Reach for a prompt when:

  • The source motion is mostly right but one detail needs to change (raise an eyebrow, hold a smile longer, keep both hands up)
  • You want lip-sync to specific words rather than a generic mouth shape
  • A small action needs to be added or removed (a nod at the end, a head turn, a wave)

Leave it blank when the source video already does exactly what you want.

Both outputs use the same image and video. The prompted version added a thumbs-up gesture at the end of the clip that the source video doesn't contain. The rest of the body motion still comes from the source.

What to write

Describe the specific behavior you want to override. The character and setting are already locked by the image. Write what the subject does, when, and how.

Useful (used for the video above):

"At the very end of the clip, just after her last gesture, she gives a clear thumbs-up directly toward the camera. Keep the source motion otherwise."

Less useful:

"A confident woman in a charcoal blazer speaks to the camera in a modern office."

The second prompt repeats what the image already shows. The first prompt adds one specific action on top of the source motion, which is what the prompt actually controls.

Patterns

The model is style-agnostic: as long as the pairing rule holds, the visual style of the reference image carries directly into the output. The same model handles photorealistic portraits, 2D cartoons, stylized 3D characters, and brand mascots without changing approach.

Photorealistic: skin, hair, and lighting carry through
Cartoon: line work and flat colors preserved
3D character: rendered look and stylized proportions intact
Mascot: silhouette, color, and rendering style locked

Tips

  1. Match the first frame.

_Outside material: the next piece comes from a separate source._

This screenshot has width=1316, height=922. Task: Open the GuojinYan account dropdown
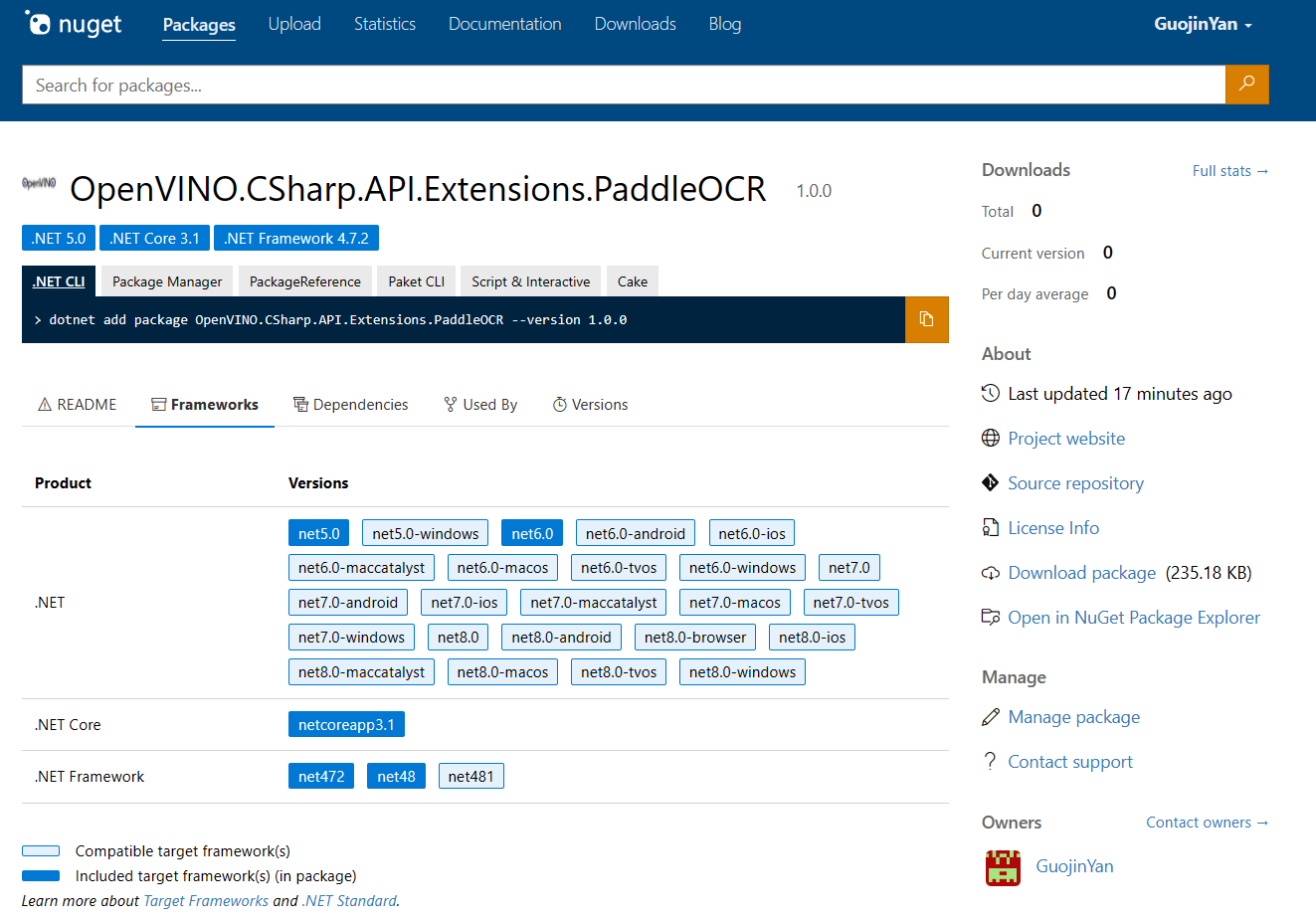[1203, 24]
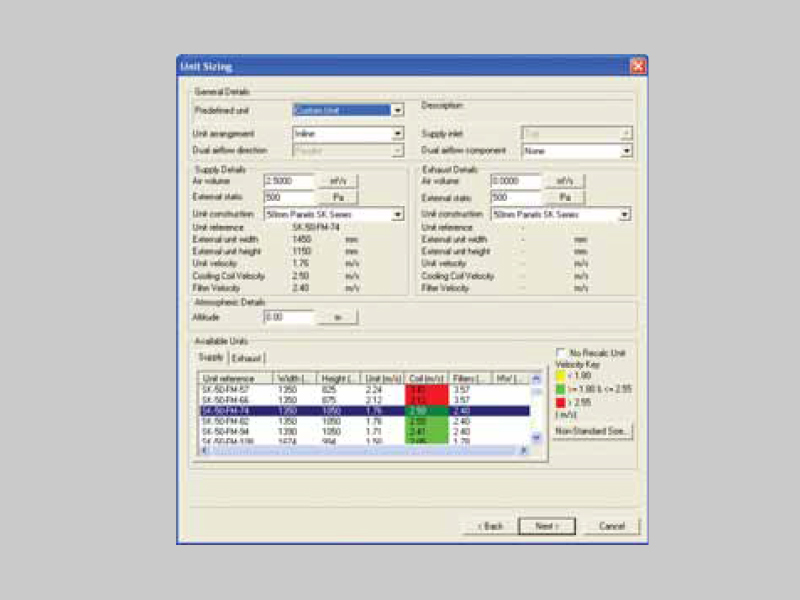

Pose, framing, and subject visibility in the reference image should line up with the first frame of the source video.

  2. Pick source videos with clear, readable motion. Sharp, well-lit motion transfers cleanly. Blurry, fast-cut, or low-contrast source clips produce blurry, less coherent results.

  3. Use the prompt for behavior, not framing. The image already controls who is on screen. The prompt should describe what the character does, when, and how. Repeating the image description doesn't add anything.

  4. Plan around generation time. The model produces output at roughly five seconds of compute per one second of video. For longer clips, split the source video and animate the segments separately.

  5. Use a dedicated tool when motion transfer isn't the goal. Object removal, background replacement, scene rewriting, and frame-exact edits aren't what this model does. Pair it with the right tool for those workflows rather than trying to force it.